Ich würde sie nicht mal an ein Stadtrad bauen. 

Auch völlig bescheuert aber vermutlich sogar stabiler wäre es ein 1 1/8 CrMo Rohr anzuschweißen. Davon rate ich dir auch ausdrücklich ab. Aber es dürfte noch ungefährlicher sein als dieser Extender.


----------



## derdani (10. Dezember 2006)

naja ich meine mir würde es ja auch niemals in den sinn kommen den vorbau komplett daran fest zu schrauben, aber wenn jedoch die eine schraube am gableschaft klemmt wäre es schon wieder ne überlegung wert.


----------



## crossie (10. Dezember 2006)

haha hat dani scheis$e gebaut. 

neue gabel, weil "neuen schaft einpressen lassen" ist ja anscheinend nicht drin. 

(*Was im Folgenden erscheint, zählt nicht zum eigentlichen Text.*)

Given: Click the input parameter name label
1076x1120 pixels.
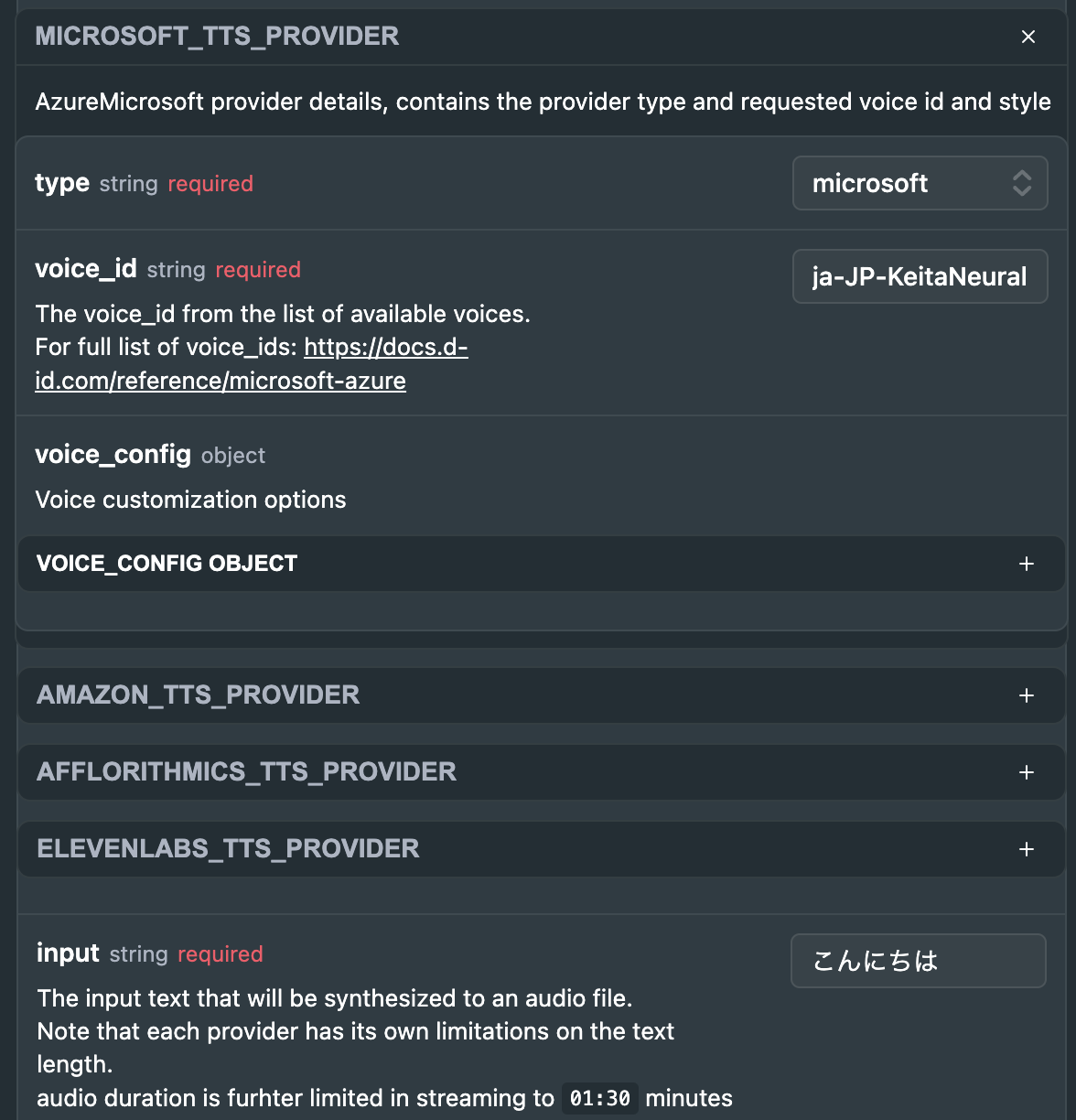Looking at the screenshot, I should 68,953.
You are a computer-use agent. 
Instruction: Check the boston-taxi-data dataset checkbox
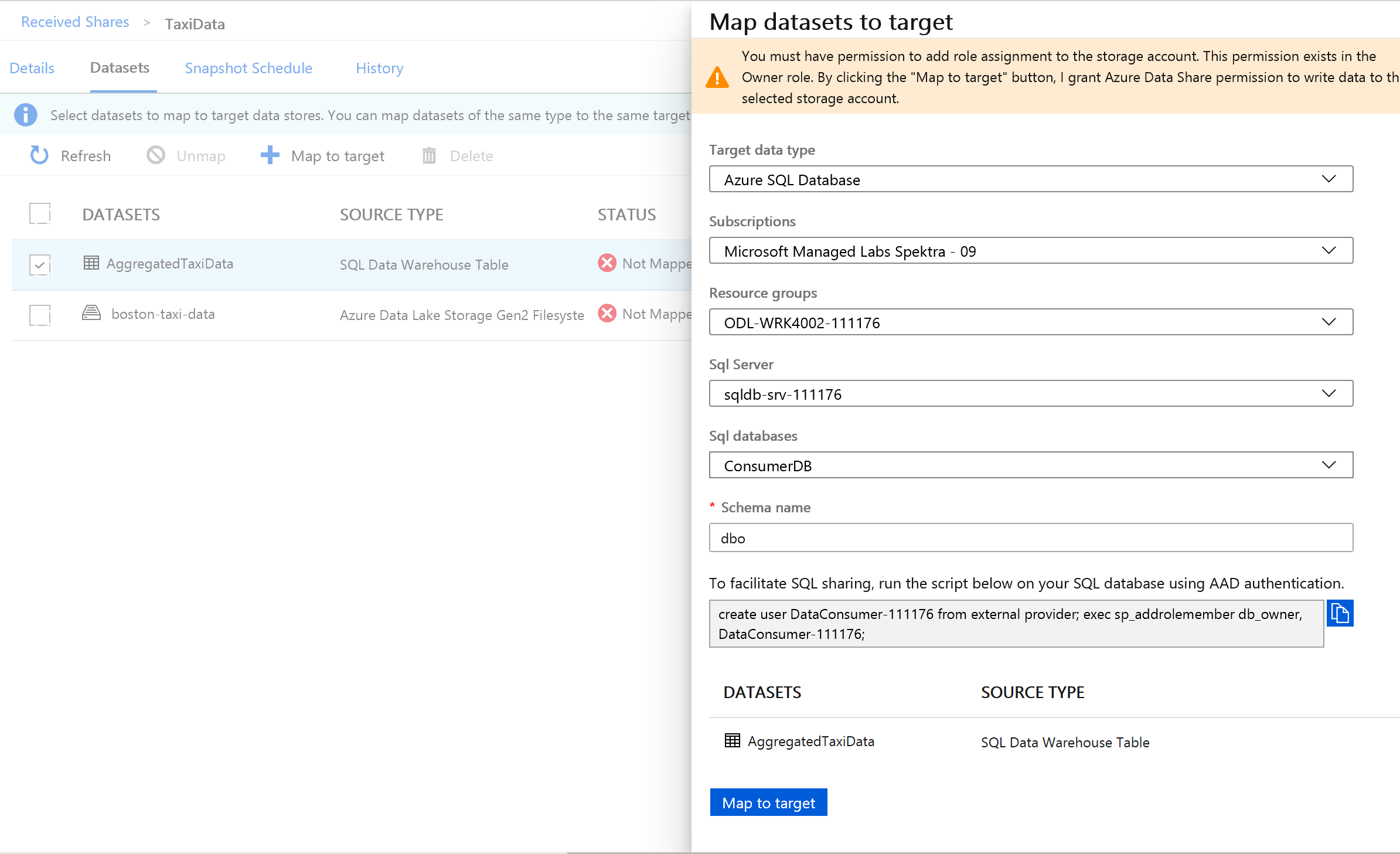[39, 315]
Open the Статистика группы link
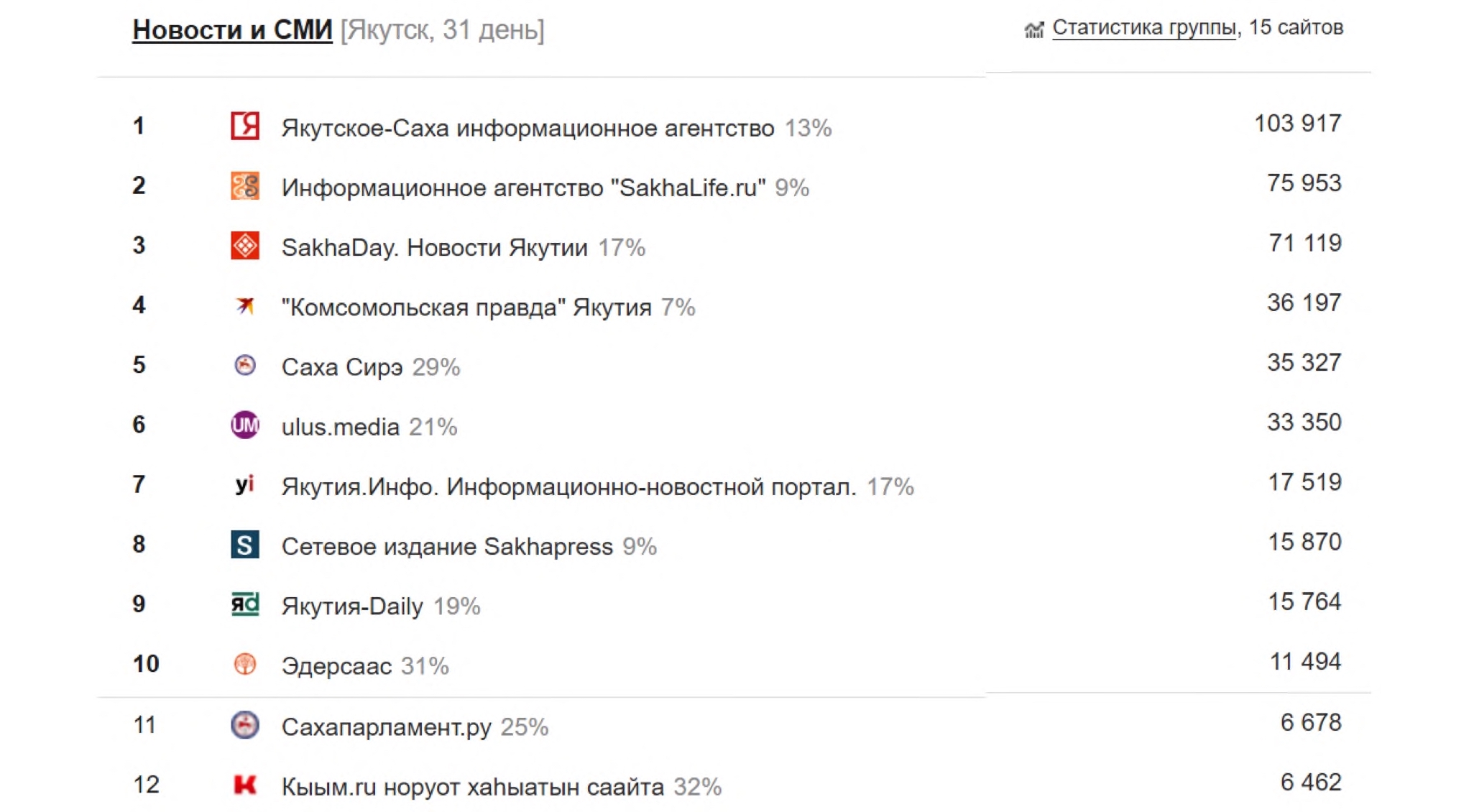Viewport: 1474px width, 812px height. point(1143,28)
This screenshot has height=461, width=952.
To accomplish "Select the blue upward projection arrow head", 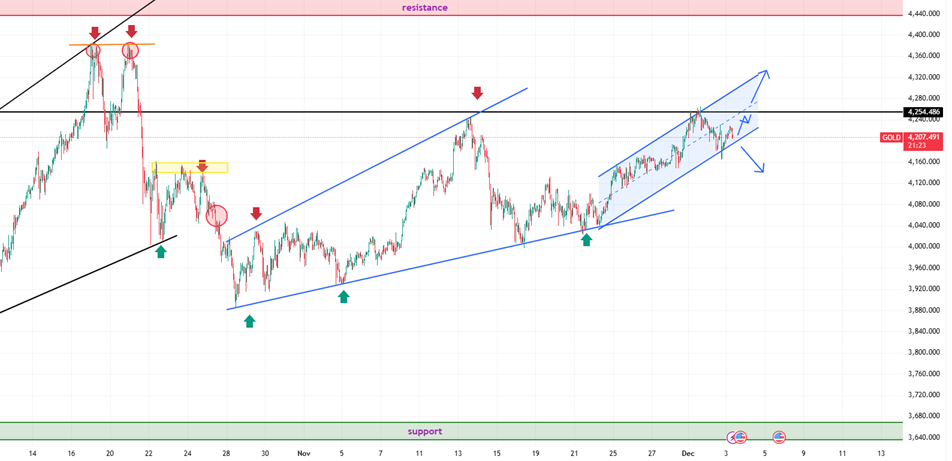I will point(765,73).
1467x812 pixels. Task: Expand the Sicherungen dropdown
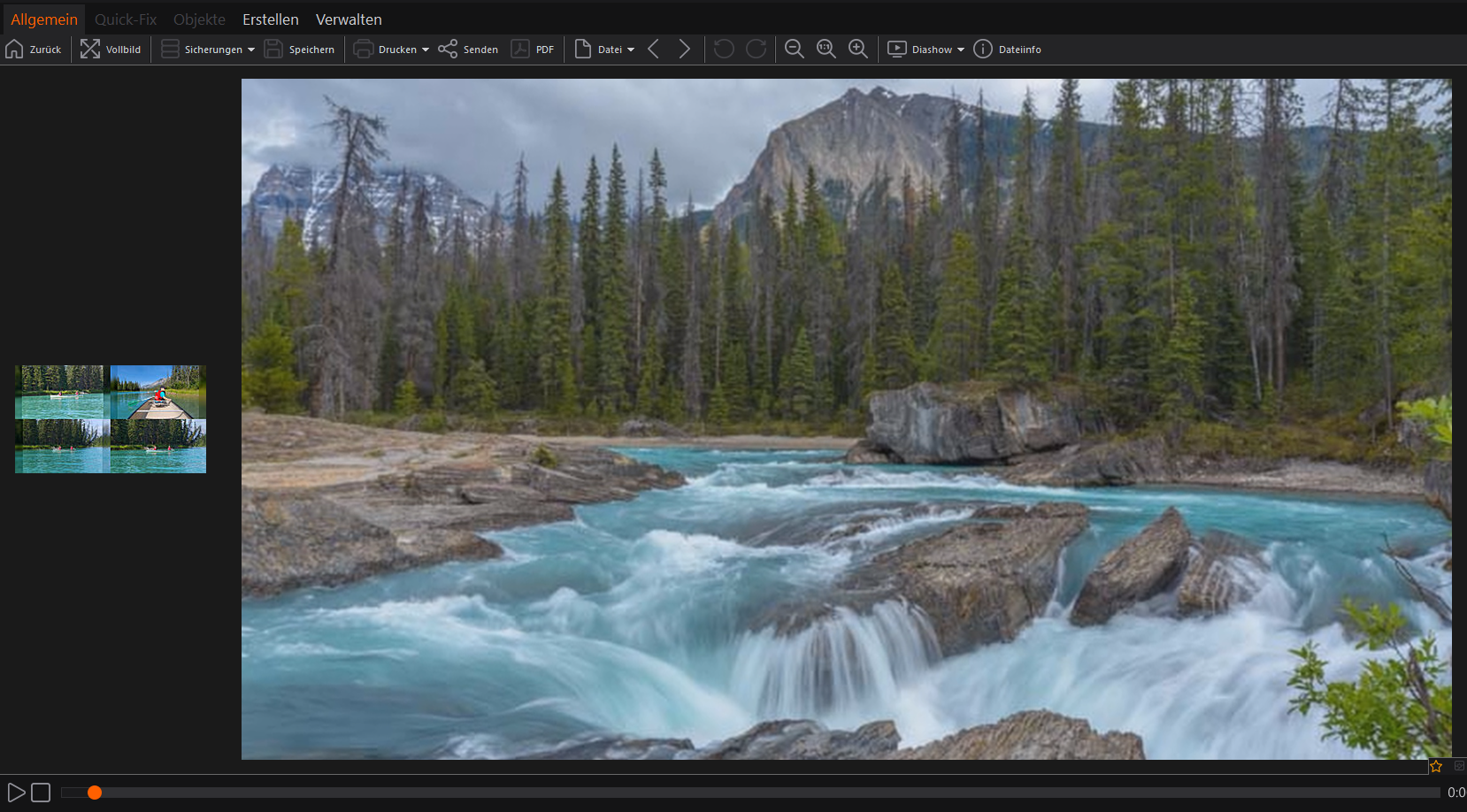tap(251, 50)
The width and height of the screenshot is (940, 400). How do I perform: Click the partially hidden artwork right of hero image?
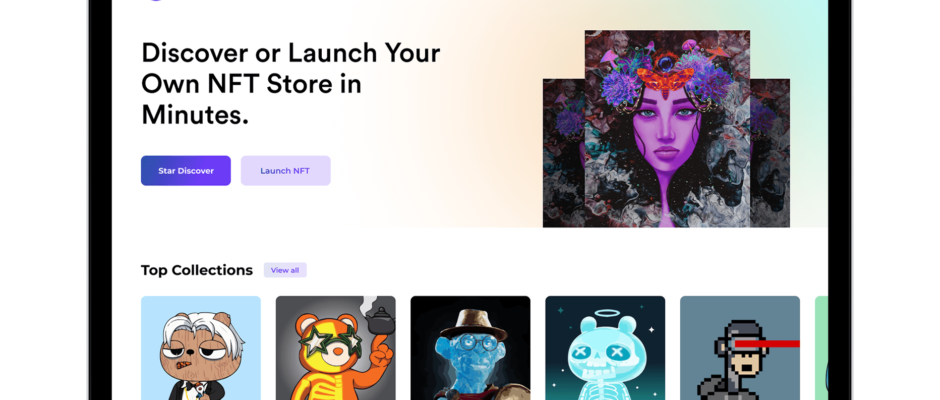pos(770,153)
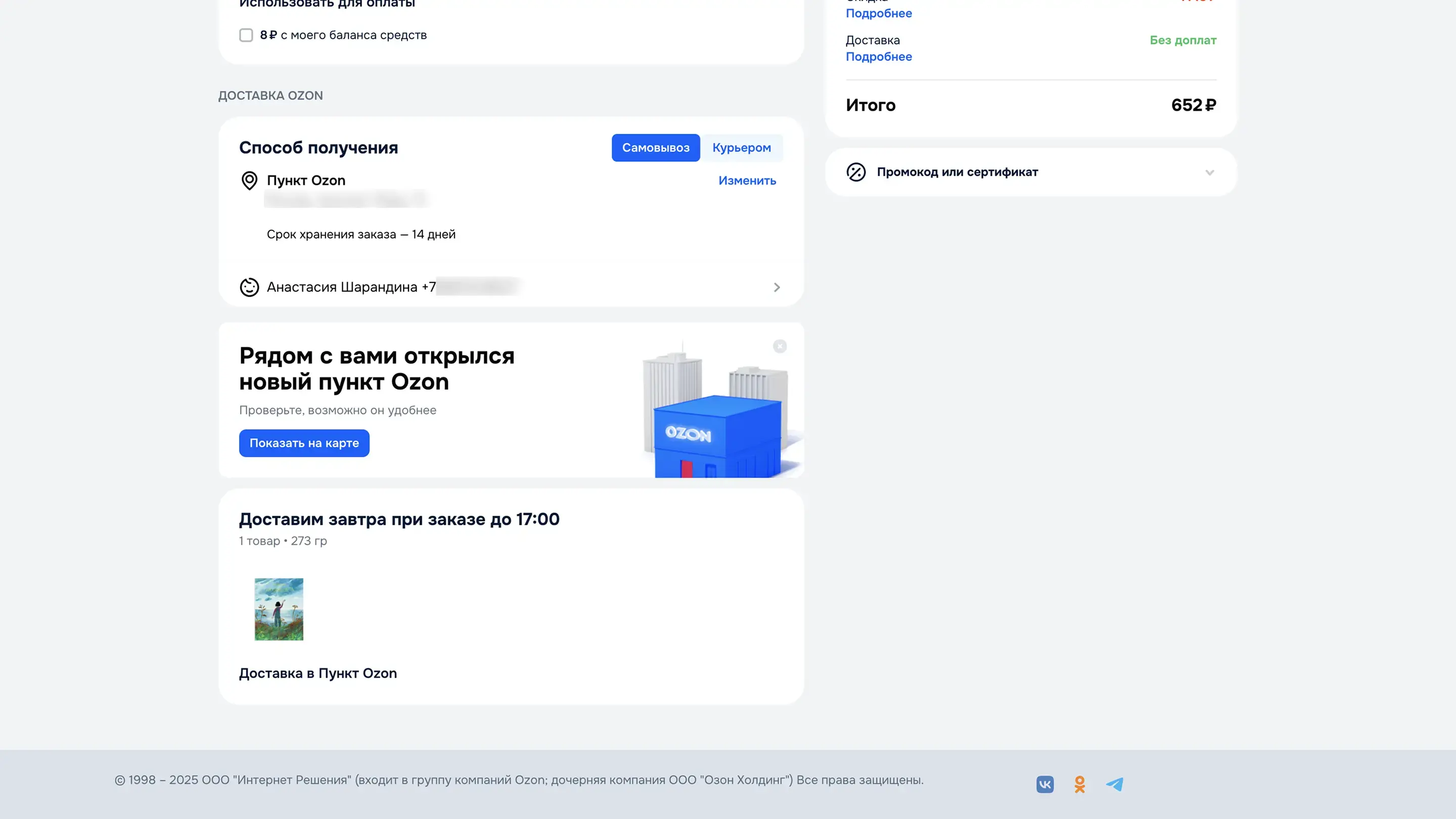This screenshot has width=1456, height=819.
Task: Open the VK social network icon
Action: [1044, 784]
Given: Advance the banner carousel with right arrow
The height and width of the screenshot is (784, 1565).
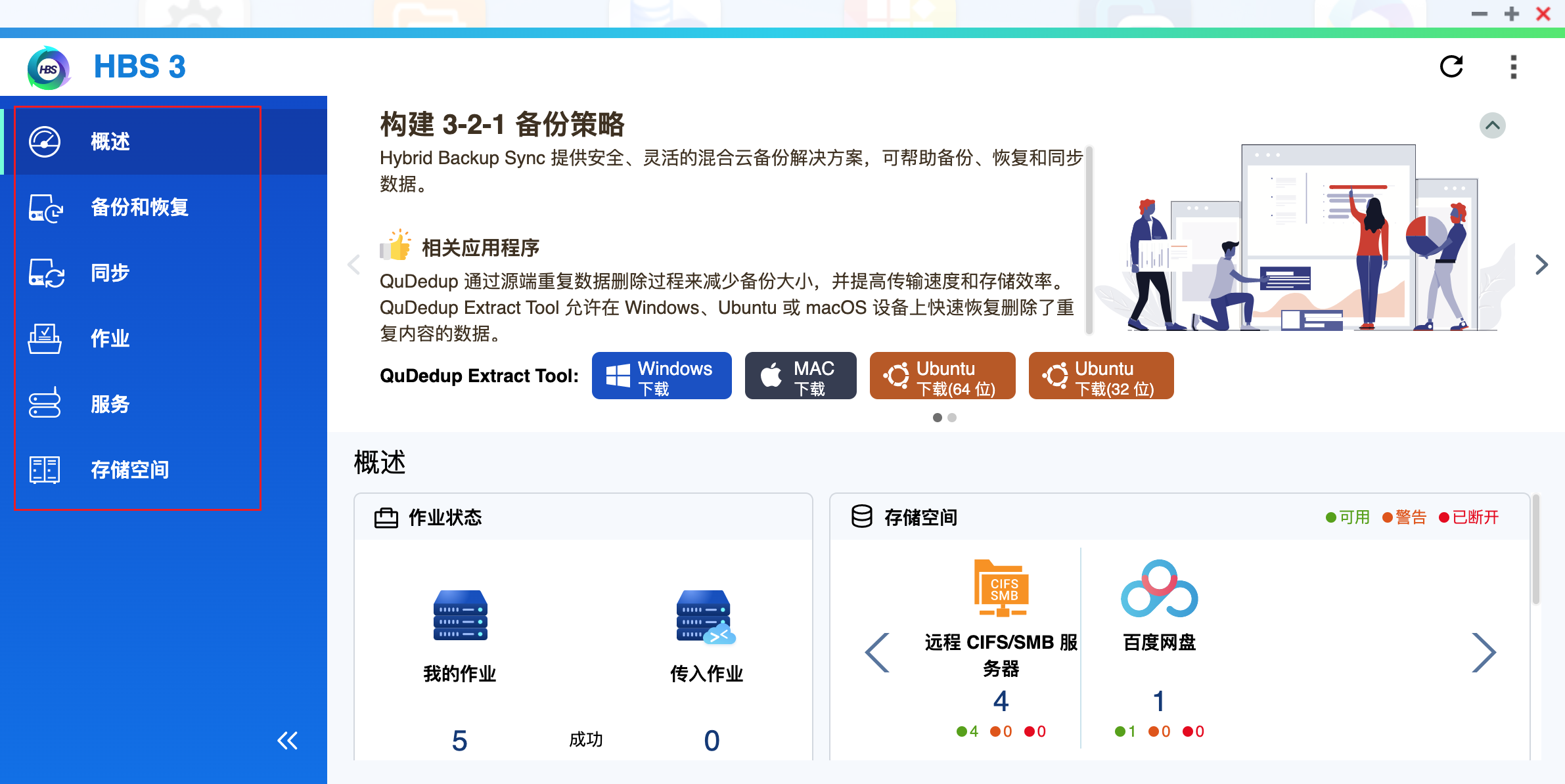Looking at the screenshot, I should pos(1541,265).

meine sherman klemmt zwar auch nur auf 2/3 der vorbauhöhe, aber das geht noch find ich.

cheers


----------



## Pesling (12. Dezember 2006)

Gabelschaft muss min bis an die oberste Schraube des Vorbaus reichen, sonst hast du Verspannungen im Vorbau, die dazu führen können, dass du irgendwann mal den Vorbau inkl. Lenker während des Fahrens verlierst. Ich hatte das Problem auch (auch so ne ähnliche Dummheit  )...ich hab von meinem industriegelagerten (geht auch nur bei eben solchen) Steuersatz die oberen Deckel einfach weggelassen. Damit habe ich die rettenden 5mm rausgeholt. Das ganze hab ich dann mit nem Plastikstaubschutzring abgedeckt. Weil mehr Funktion hat die Kappe oben aufm Headset net, nur bei Konussteuersätzen hält die die Lager mit. Versuch das mal,sofern du kein Konus-Aheadset hast.


----------



## MTB-News.de




----------



## derdani (12. Dezember 2006)

ach hab ne neue gabel


----------